The board also will publish annual statements outlining fiscal-year dollar-value and percentage-change performance of Cooper Union’s non-real-estate investments.
In addition, the trustees will create a new committee, to be known as the Free Education Committee, to include student and alumni trustees, with an alumni trustee serving as committee chairperson. The committee will be charged with developing a strategic plan aimed at returning The Cooper Union to a full-tuition scholarship model.
The plan will be presented in January 2018, with progress reports and interim recommendations presented in January 2016 and 2017. The board of trustees will vote on the strategic plan proposed by the Free Education Committee at its regularly scheduled meeting in March 2018.

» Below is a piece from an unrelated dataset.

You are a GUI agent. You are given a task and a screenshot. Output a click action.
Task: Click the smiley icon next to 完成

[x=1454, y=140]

The agreement acknowledges that, in undertaking a good-faith effort to determine the viability of the full-scholarship model, it is uncertain if or when it could be achieved.
In a statement, the school administration said that Cooper “has experienced decades of substantial operating deficits caused by a consistent pattern of cost increases that have exceeded the growth of its revenues.”

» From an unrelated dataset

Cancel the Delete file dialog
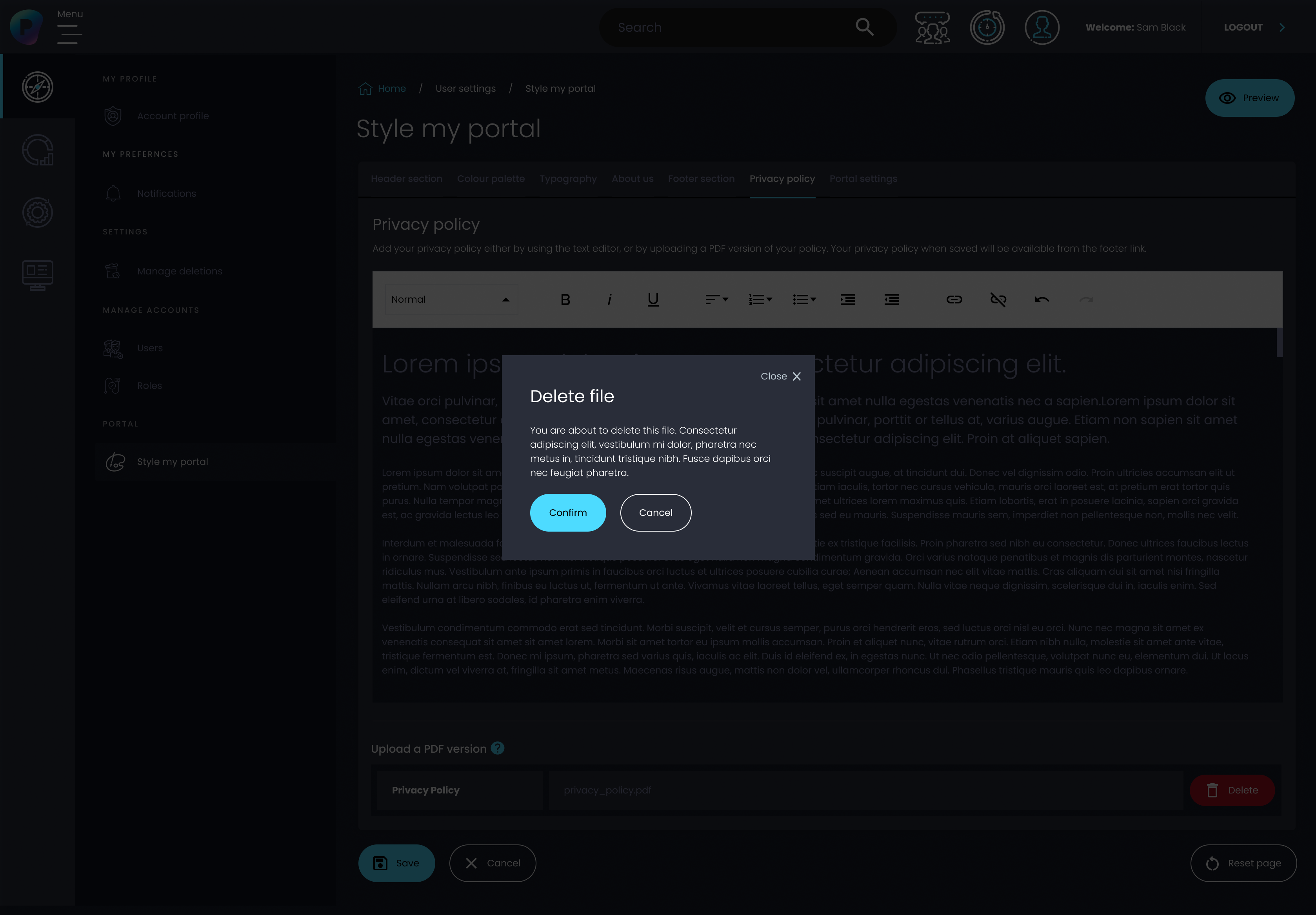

To provide support and build transparency, Attorney General Eric Schneiderman will appoint a financial monitor, responsible for evaluating and reporting on Cooper Union’s finances. The financial monitor will make recommendations to the board regarding its proposals on the finances of Cooper Union and will prepare annual reports. In addition, the monitor will provide analysis and opinion on the feasibility of the Free Education Committee’s strategic plan.
The settlement includes an acknowledgment that, by entering into the agreement, Cooper Union is not admitting any wrongdoing.

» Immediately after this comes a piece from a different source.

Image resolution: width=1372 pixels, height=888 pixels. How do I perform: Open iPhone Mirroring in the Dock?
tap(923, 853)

Richard Lincer, chairperson of the school’s board of trustees, said, “This agreement will enable us to turn our focus to the future of The Cooper Union in a manner that is inclusive of and transparent to our community. We hope that this framework will enable us to develop and build support to sustain the strengths of this great institution for future generations of students.”
In a statement, the Committe to Save Cooper Union said, “We are proud to be part of a settlement finalized today between the school, the Attorney General Eric Schneiderman and C.S.C.U. that aims to return Cooper Union to its tuition-free and merit-based mission; ensure the school’s fiscal recovery; and establish better governance structures.”
The effort to reinstitute free tuition, provide a full accounting and implement greater oversight was initiated by a C.S.C.U. lawsuit filed in May 2014, which was overwhelmingly supported by alumni, students and faculty.
Schneiderman launched a confidential investigation into the school, brought about by the lawsuit, which culminated in the announcement.
Richard Emery, attorney for C.S.C.U., said, “A tragic chapter in this great school’s history has ended. For the past several years, a lack of fiscal restraint, conflicts of interest and a failure of educational vision banished Peter Cooper and his spirit from the school he founded. Cooper built a completely free, merit-based learning institution that encouraged free thinking and produced some of our nation’s greatest minds in the arts and sciences. These recent years abandoned those values in favor of financial manipulation and debt. Because of the litigation settled today, Peter Cooper is back. Justice for Peter Cooper and all those who benefited from his great experiment is now a promise that must be kept.
“Now, what Peter Cooper needs is all those who share his vision for free education to come to the aid of his school with their time, talent and donations,” Emery said. “We have the tools to succeed but we need the support to finish the work.”